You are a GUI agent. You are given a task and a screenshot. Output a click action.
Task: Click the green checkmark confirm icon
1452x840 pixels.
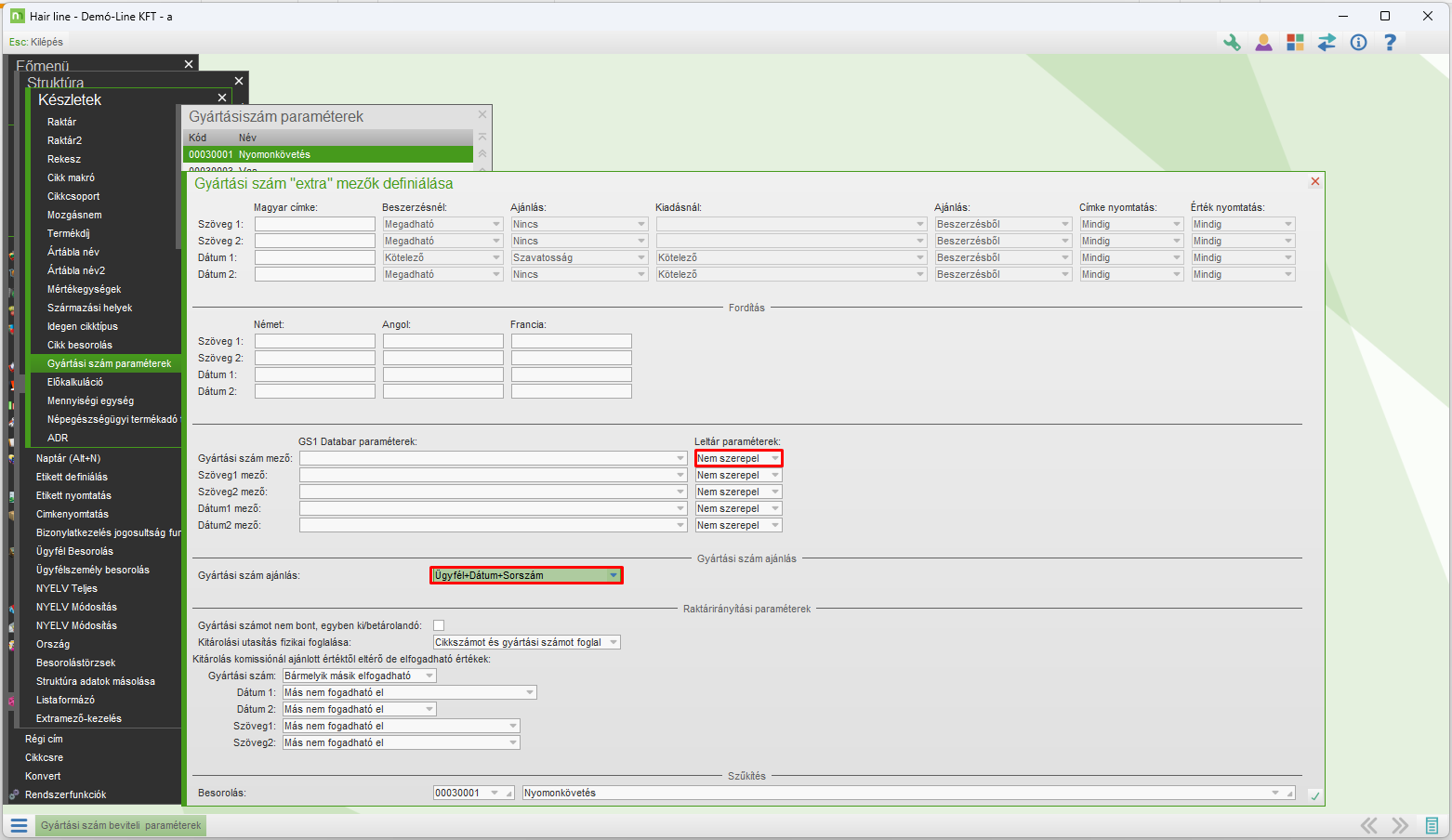pyautogui.click(x=1314, y=795)
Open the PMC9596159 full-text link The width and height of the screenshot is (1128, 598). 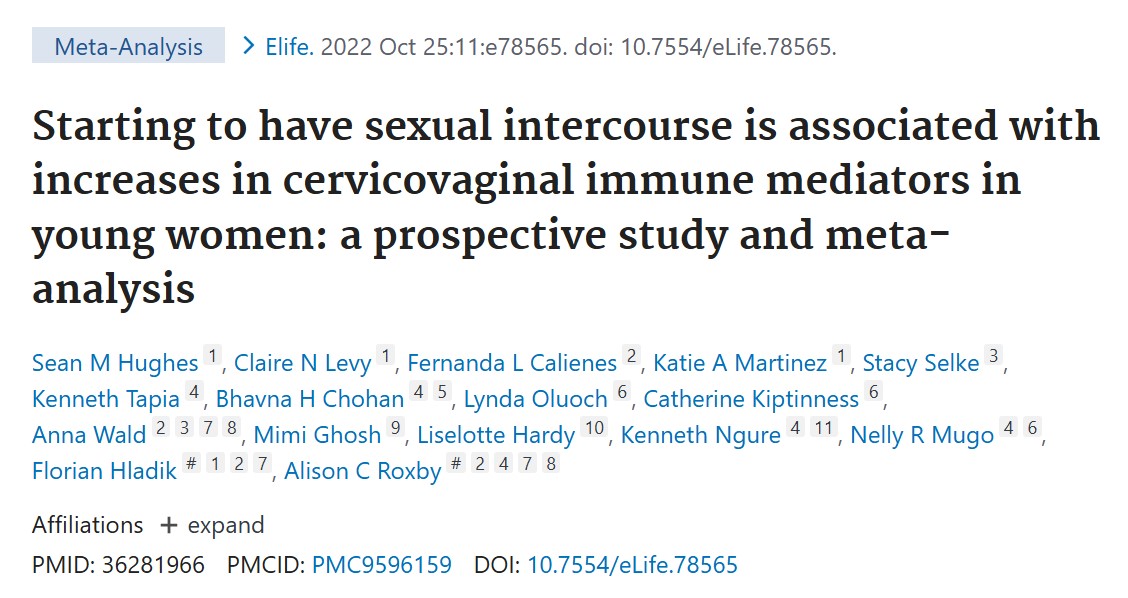pyautogui.click(x=381, y=565)
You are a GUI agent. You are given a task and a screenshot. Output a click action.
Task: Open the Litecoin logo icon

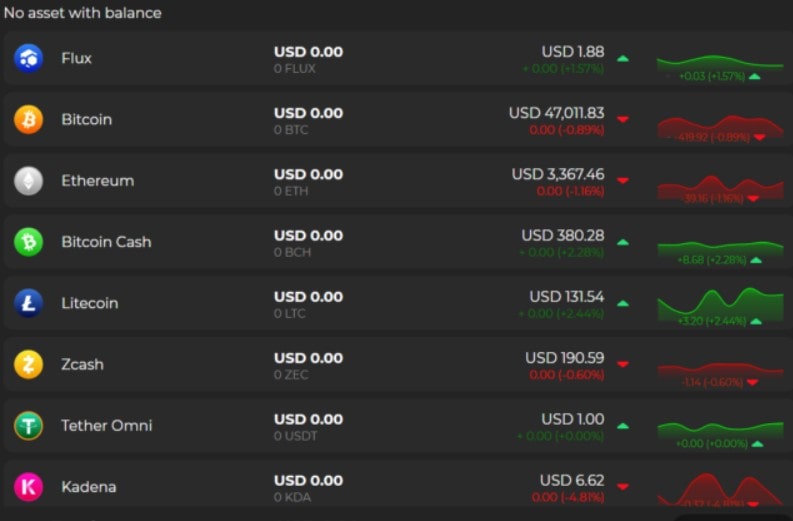click(x=28, y=303)
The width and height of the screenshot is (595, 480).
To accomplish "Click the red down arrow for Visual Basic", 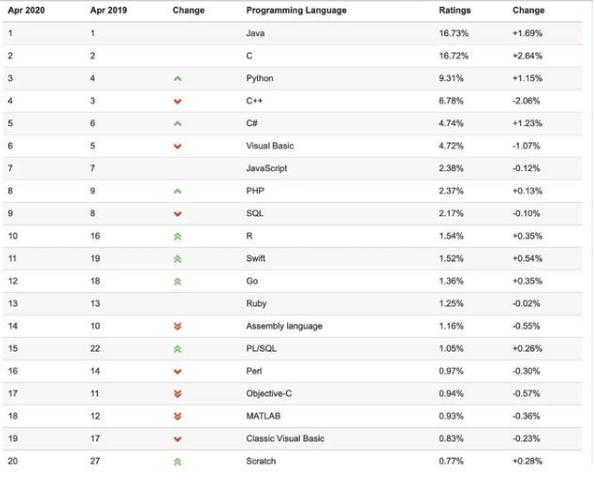I will click(178, 146).
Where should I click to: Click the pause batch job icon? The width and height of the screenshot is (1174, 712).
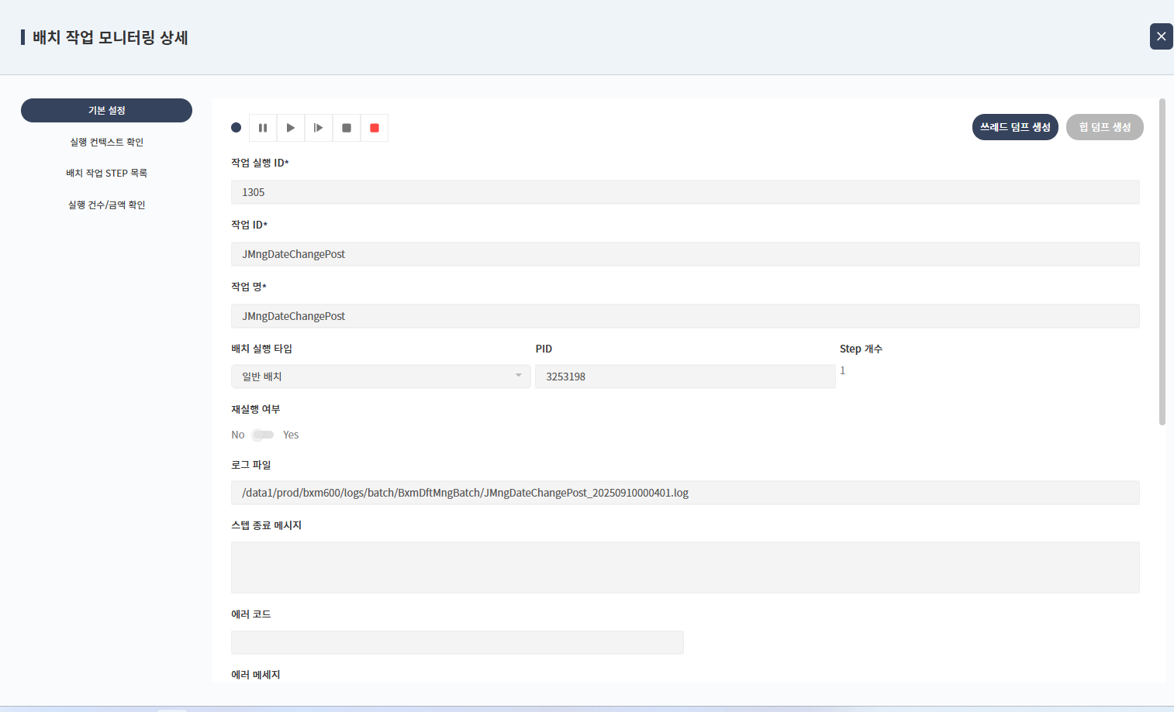pyautogui.click(x=263, y=128)
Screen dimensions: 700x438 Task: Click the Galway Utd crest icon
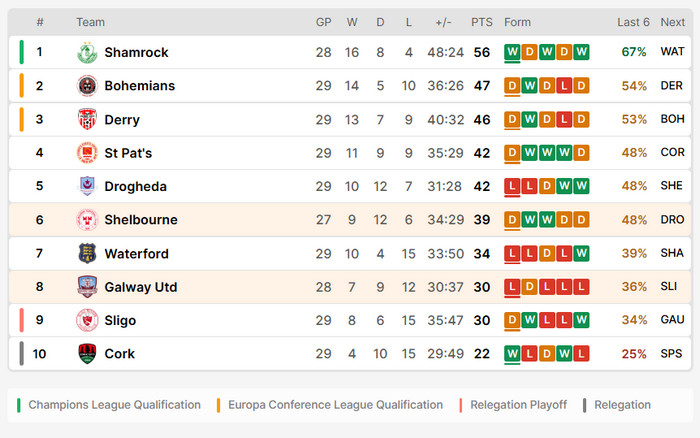pyautogui.click(x=87, y=287)
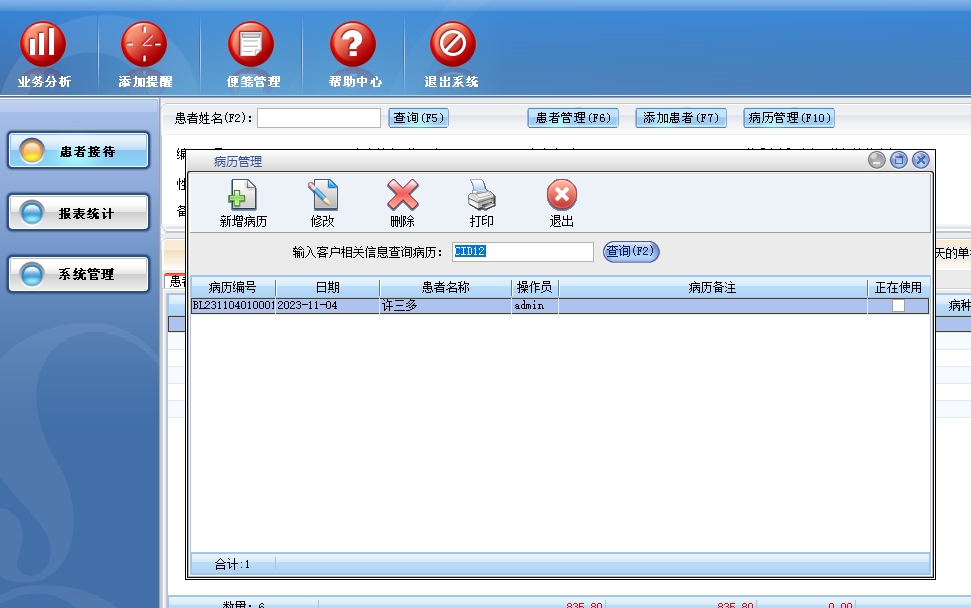Open 业务分析 business analysis icon
Viewport: 971px width, 608px height.
click(43, 45)
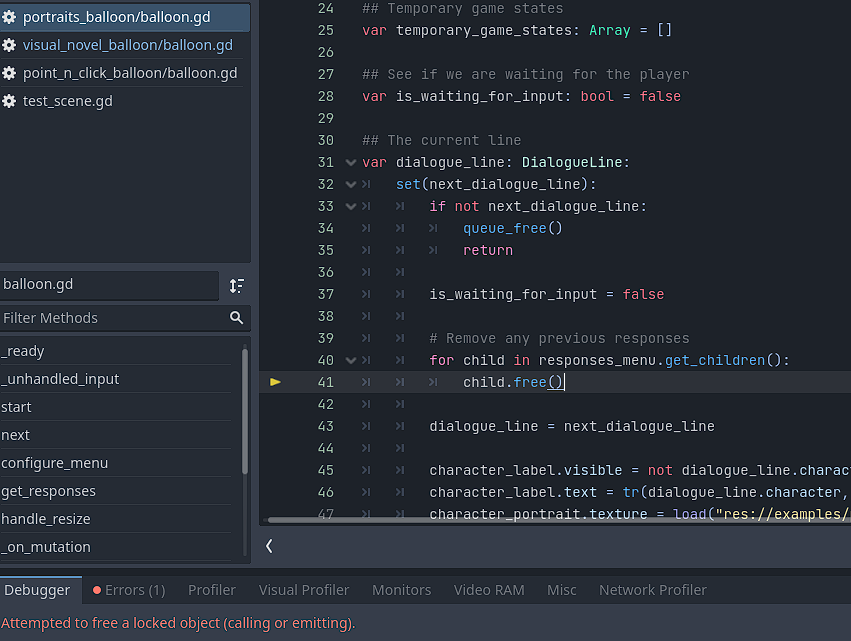Open the Monitors tab

point(401,590)
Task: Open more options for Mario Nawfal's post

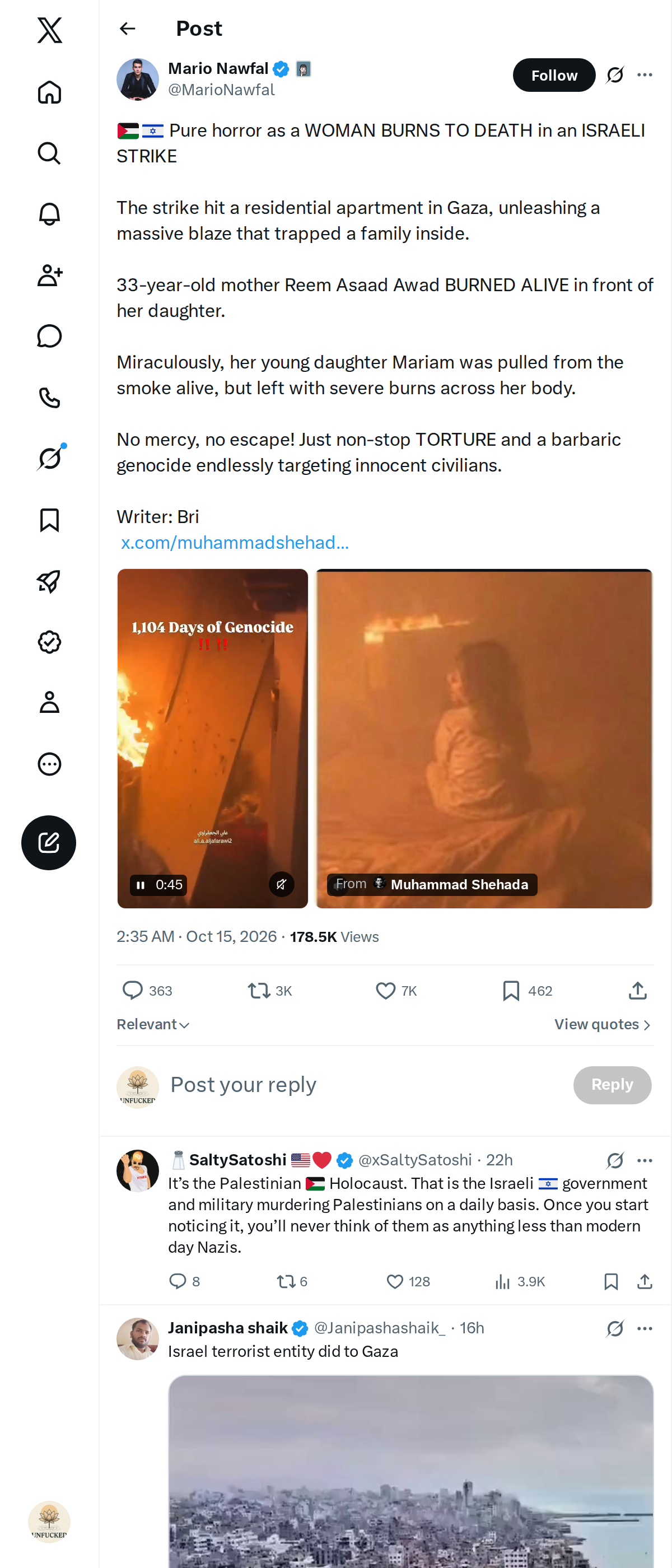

◆ Short exercise ◆
Reproduce the material word for word, from the line containing "Screen dimensions: 700x438" through the end of the material, both included. Leave out the pictures.

◆ Worked solution ◆
Screen dimensions: 700x438 Task: Click the Galway Utd crest icon
pyautogui.click(x=87, y=287)
Open 业务分析 business analysis icon
Viewport: 971px width, 608px height.
click(43, 45)
Open the Monitors tab

point(401,590)
Task: Open more options for Mario Nawfal's post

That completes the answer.